Paige decided to paint 4/5
of the rooms in her home last year. By the end of the year, Paige completed 2/3
of the rooms. How much of Paige’s home was painted last year?
2/3
8/15
6/15
1/3
2/9
The fraction of the rooms painted last year is 2/3.
To find out how much of Paige's home was painted last year, we need to find the fraction of the total rooms that were painted.
First, we determine the fraction of rooms painted by the end of the year, which is 2/3.
Next, we can set up a proportion to find out how much 2/3 represents in terms of the total rooms:
2/3 = x/(total rooms)
Now, we need to solve for x by cross-multiplying:
2(total rooms) = 3x
Dividing both sides by 3:
(total rooms) = (3x)/2
So, 2/3 represents (3x)/2 of the total rooms.
Now, we know that Paige decided to paint 4/5 of the rooms in her home last year. So, we can set up another proportion to find out how much 4/5 represents in terms of the total rooms:
4/5 = y/(total rooms)
Now, we need to solve for y by cross-multiplying:
4(total rooms) = 5y
Dividing both sides by 5:
(total rooms) = (5y)/4
Therefore, 4/5 represents (5y)/4 of the total rooms.

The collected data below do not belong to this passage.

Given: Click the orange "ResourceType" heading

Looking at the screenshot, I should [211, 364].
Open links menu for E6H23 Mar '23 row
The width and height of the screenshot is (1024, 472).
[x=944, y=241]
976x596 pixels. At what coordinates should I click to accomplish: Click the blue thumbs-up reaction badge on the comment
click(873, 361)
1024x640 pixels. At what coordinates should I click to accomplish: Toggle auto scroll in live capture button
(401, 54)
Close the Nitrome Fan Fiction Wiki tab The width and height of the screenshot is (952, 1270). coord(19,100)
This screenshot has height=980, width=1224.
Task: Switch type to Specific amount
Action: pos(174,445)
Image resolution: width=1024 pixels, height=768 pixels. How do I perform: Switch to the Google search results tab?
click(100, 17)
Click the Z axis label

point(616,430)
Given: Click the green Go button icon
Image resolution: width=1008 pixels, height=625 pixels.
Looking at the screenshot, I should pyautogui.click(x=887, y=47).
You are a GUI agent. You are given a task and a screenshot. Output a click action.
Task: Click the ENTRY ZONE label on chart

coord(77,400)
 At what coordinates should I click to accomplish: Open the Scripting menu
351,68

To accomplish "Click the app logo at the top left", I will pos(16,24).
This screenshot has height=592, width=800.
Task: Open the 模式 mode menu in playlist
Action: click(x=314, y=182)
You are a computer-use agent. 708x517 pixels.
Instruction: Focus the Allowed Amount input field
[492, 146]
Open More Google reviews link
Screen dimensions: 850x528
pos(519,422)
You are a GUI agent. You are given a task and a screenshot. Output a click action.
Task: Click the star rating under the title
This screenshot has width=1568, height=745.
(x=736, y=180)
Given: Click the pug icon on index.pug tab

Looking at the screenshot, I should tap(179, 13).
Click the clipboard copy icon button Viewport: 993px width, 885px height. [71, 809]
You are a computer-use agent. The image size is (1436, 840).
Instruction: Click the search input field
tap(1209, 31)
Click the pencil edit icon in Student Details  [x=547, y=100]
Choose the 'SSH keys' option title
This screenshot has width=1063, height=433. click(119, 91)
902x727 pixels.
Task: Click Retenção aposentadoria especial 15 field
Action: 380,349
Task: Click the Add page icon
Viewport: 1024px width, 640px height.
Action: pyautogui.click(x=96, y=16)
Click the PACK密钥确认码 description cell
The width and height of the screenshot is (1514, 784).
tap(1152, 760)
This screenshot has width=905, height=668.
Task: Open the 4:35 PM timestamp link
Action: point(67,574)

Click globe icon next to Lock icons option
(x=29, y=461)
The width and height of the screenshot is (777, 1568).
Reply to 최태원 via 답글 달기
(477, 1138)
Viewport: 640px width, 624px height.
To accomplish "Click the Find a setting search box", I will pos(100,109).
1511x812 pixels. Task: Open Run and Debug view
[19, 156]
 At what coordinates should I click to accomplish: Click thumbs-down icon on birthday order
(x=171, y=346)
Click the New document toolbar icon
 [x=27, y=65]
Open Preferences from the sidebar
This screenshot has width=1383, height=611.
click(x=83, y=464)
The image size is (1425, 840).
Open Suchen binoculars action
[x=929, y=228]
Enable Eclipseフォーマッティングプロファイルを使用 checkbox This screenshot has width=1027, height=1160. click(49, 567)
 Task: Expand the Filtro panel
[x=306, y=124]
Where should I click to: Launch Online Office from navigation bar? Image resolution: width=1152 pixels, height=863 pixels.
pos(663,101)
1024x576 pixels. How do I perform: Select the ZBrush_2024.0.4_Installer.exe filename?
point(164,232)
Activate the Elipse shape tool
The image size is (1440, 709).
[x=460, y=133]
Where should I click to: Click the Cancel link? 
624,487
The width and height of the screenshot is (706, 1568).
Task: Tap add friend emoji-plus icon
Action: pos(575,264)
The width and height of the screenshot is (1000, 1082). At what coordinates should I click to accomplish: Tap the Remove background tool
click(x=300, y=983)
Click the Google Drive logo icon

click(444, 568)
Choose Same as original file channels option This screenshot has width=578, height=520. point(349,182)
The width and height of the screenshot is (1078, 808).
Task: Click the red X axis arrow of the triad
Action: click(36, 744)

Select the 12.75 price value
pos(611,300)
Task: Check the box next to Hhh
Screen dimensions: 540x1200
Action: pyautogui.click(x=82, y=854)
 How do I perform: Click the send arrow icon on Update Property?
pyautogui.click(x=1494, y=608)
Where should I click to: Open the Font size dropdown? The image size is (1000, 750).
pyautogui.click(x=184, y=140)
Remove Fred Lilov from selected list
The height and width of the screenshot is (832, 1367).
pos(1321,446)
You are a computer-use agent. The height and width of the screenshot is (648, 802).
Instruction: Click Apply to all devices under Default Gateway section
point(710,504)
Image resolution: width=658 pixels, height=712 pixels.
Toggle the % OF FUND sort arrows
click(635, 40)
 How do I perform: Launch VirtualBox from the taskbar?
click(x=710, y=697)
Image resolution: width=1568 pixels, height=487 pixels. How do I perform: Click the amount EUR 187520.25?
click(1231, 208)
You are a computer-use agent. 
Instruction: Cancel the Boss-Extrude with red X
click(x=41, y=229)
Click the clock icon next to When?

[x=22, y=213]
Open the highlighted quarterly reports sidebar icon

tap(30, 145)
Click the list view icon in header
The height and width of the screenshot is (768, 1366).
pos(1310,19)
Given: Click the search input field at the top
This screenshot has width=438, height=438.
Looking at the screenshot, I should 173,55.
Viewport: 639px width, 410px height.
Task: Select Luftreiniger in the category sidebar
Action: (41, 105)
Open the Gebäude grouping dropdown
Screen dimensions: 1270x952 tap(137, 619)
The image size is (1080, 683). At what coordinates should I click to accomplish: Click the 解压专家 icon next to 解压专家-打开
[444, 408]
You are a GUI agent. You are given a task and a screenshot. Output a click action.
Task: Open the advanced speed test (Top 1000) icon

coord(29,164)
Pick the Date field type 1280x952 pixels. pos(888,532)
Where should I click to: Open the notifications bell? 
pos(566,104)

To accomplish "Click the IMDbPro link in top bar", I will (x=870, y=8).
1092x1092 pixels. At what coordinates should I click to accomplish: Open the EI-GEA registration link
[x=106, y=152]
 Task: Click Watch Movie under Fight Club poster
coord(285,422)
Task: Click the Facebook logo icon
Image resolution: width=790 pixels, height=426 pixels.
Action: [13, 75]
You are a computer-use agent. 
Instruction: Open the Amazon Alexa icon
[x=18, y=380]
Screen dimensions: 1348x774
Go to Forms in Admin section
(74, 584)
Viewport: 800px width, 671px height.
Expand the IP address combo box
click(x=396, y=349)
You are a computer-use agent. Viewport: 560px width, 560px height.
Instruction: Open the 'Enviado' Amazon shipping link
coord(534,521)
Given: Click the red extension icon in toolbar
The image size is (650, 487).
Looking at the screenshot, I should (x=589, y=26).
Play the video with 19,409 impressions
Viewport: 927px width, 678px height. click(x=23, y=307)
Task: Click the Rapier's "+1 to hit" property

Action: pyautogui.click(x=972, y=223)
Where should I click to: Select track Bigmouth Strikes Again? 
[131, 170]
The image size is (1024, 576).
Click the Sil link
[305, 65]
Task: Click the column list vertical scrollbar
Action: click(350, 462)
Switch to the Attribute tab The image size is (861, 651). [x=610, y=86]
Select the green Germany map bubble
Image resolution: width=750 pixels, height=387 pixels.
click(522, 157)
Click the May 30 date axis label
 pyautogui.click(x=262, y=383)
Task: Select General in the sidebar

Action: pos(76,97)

Since we know that 2/3 represents (3x)/2 of the total rooms, and 4/5 represents (5y)/4 of the total rooms, the fraction of Paige's home that was painted last year is equal to the sum of these two fractions:
2/3 + 4/5 = (3x)/2 + (5y)/4
Finding a common denominator:
(8/12) + (6/12) = (6x+5y)/4
Simplifying:
14/12 = (6x+5y)/4
Now, we can cross-multiply to solve for (6x+5y):
4(14) = 12(6x+5y)
56 = 72x + 60y
Rearranging the equation:
12y = 72x - 56
Dividing both sides by 12:
y = (72x - 56)/12
Now, we can substitute the given value of x = 2/3:
y = (72(2/3) - 56)/12
Simplifying:
y = (48 - 56)/12
y = -8/12
Therefore, the fraction of Paige's home that was painted last year is 2/3 + (-8/12) = -2/12.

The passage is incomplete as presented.